La Rocca Sforzesca è alta 28 metri e larga 73 metri si articola in due strutture quadrilatere.

Descrizione della Rocca

II Rivellino. Costituiva uno sbarramento fortificato, che doveva assorbire gli sforzi di sfondamento degli assalitori; due scale scoperte permettono tutt’ora la salita allo spalto. Oltre all’uscita verso l’abitato, il Rivellino ne ha una verso la campagna, attraverso un ponte levatoio con un massiccio ponte merlato. Il raccordo tra il Rivellino e la struttura maggiore è operato da due ponti levatoi: uno per pedoni e l’altro per cavalieri e carrozze.

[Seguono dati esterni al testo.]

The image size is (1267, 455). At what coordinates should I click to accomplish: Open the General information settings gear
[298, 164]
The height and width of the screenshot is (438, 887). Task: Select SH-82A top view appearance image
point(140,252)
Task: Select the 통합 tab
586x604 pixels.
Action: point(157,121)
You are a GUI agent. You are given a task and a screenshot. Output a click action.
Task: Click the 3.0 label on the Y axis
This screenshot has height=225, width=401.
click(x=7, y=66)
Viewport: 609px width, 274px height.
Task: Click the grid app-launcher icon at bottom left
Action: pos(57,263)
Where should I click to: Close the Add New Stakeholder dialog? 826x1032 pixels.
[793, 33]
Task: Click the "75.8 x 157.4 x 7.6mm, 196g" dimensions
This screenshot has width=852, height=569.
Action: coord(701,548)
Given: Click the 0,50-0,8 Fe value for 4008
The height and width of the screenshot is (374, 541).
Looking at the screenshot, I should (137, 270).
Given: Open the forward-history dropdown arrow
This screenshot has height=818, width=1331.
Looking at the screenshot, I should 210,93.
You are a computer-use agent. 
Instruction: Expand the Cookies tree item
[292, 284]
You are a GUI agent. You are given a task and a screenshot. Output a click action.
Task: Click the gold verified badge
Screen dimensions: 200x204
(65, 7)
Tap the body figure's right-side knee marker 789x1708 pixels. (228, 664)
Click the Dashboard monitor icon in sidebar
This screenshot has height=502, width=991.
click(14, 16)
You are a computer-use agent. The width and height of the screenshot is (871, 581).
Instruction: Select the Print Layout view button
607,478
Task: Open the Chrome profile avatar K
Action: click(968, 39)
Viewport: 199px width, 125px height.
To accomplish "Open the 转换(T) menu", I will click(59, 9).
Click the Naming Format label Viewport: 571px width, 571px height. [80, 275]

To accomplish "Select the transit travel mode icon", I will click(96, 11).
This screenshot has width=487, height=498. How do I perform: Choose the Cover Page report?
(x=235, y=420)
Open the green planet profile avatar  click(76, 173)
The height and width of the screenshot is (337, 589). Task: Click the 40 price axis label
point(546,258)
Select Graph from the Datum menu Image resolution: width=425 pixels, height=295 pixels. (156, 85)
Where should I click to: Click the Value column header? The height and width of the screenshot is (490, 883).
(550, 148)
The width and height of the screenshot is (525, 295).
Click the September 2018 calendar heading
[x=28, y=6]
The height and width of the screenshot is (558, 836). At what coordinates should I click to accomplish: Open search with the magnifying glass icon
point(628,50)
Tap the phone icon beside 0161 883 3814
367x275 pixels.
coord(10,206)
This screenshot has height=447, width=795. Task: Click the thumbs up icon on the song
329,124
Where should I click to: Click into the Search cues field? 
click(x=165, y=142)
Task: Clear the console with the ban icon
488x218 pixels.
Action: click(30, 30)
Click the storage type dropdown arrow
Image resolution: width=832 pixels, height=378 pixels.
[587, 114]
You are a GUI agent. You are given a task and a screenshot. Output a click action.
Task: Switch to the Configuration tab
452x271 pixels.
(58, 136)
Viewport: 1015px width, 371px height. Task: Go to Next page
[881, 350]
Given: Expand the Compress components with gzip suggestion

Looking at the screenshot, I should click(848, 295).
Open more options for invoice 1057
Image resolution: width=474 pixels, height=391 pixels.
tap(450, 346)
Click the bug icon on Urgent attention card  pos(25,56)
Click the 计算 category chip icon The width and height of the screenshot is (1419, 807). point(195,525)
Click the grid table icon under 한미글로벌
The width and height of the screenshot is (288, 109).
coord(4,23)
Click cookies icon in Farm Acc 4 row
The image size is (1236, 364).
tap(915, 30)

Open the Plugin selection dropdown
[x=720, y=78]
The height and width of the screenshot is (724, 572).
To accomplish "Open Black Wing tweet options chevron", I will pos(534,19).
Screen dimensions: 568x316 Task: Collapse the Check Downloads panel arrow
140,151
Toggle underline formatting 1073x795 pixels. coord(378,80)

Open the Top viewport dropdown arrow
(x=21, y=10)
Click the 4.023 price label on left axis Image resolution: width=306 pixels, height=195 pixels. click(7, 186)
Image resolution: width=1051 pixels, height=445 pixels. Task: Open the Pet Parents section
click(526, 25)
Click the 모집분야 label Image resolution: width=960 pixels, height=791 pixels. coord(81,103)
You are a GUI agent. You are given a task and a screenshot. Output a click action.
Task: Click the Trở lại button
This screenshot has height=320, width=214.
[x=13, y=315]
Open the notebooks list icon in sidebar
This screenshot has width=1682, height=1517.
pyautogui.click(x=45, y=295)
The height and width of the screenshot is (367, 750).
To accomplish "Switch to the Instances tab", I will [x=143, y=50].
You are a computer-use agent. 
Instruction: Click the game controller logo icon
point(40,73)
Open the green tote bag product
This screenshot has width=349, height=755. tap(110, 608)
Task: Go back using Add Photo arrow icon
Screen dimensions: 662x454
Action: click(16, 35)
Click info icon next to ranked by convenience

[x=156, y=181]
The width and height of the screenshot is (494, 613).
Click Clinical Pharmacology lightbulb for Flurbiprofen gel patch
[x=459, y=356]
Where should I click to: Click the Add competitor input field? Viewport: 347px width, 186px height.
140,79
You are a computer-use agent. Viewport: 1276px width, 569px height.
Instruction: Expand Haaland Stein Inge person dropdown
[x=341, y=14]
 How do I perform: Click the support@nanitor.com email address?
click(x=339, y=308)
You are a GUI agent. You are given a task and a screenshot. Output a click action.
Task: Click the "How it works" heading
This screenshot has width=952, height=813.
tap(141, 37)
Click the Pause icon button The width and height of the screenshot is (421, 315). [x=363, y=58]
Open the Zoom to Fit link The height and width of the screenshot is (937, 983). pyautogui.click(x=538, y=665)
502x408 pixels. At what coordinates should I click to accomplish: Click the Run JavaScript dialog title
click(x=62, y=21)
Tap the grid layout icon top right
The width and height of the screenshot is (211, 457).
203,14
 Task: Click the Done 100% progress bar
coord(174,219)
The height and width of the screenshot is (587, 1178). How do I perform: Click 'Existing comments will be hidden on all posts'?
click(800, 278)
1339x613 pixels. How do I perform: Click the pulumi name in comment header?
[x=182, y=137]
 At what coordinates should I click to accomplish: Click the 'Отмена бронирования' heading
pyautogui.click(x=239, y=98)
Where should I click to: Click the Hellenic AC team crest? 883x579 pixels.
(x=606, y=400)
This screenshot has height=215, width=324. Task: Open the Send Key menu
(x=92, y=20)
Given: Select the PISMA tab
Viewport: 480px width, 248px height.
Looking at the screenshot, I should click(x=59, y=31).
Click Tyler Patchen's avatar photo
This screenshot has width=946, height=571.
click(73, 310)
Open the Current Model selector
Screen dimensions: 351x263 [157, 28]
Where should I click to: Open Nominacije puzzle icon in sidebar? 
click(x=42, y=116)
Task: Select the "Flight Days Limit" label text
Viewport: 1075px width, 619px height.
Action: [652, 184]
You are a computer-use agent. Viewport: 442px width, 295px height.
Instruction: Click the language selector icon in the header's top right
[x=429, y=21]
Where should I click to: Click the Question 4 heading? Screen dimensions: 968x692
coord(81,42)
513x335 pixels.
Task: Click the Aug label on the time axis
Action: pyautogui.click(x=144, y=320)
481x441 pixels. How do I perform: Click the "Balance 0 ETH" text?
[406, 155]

La Rocca. Superato l’androne principale, ecco il piccolo cortile cinto da massicce cortine murarie, percorse da camminamenti con spalti merlati. Il sotterraneo: subito a destra, s’apre una scaletta, la quale porta al sotterraneo della Torre del Capitano, Torre del Castellano. Scendendo, si raggiunge dapprima il locale che ospitava una porta levatoia, la quale si abbassava sul pontile in muratura, che superava il fossato per introdurre al cunicolo che collegava la Rocca al complesso conventuale di Santa Maria delle Grazie. Uno dei locali, con un rialzo giaciglio lungo una parte, fungeva da prigione.

La Torre del Capitano. Una scala interna conduce dal sotterraneo all’abitazione del castellano. La torre è costituita da due locali sovrapposti. Il locale a piano cortile è dotato di un grande camino e d’una finestra. Un’apertura nel muro orientale, presso l’angolo, ospita il pozzo per l’acqua ad uso domestico. La stanza superiore, con pozzo e latrina, era collegata sia allo spalto settentrionale che a quello occidentale da porte levatoie. La ” Torre del Capitano” costituiva l’estrema possibilità di resistenza e difesa, da qui gli assediati potevano raggiungere l’uscita verso Santa Maria delle Grazie. Una scaletta, che si apre nell’androne della porta verso lo spalto, guida al piano della merlatura ghibellina, ossia a coda di rondine.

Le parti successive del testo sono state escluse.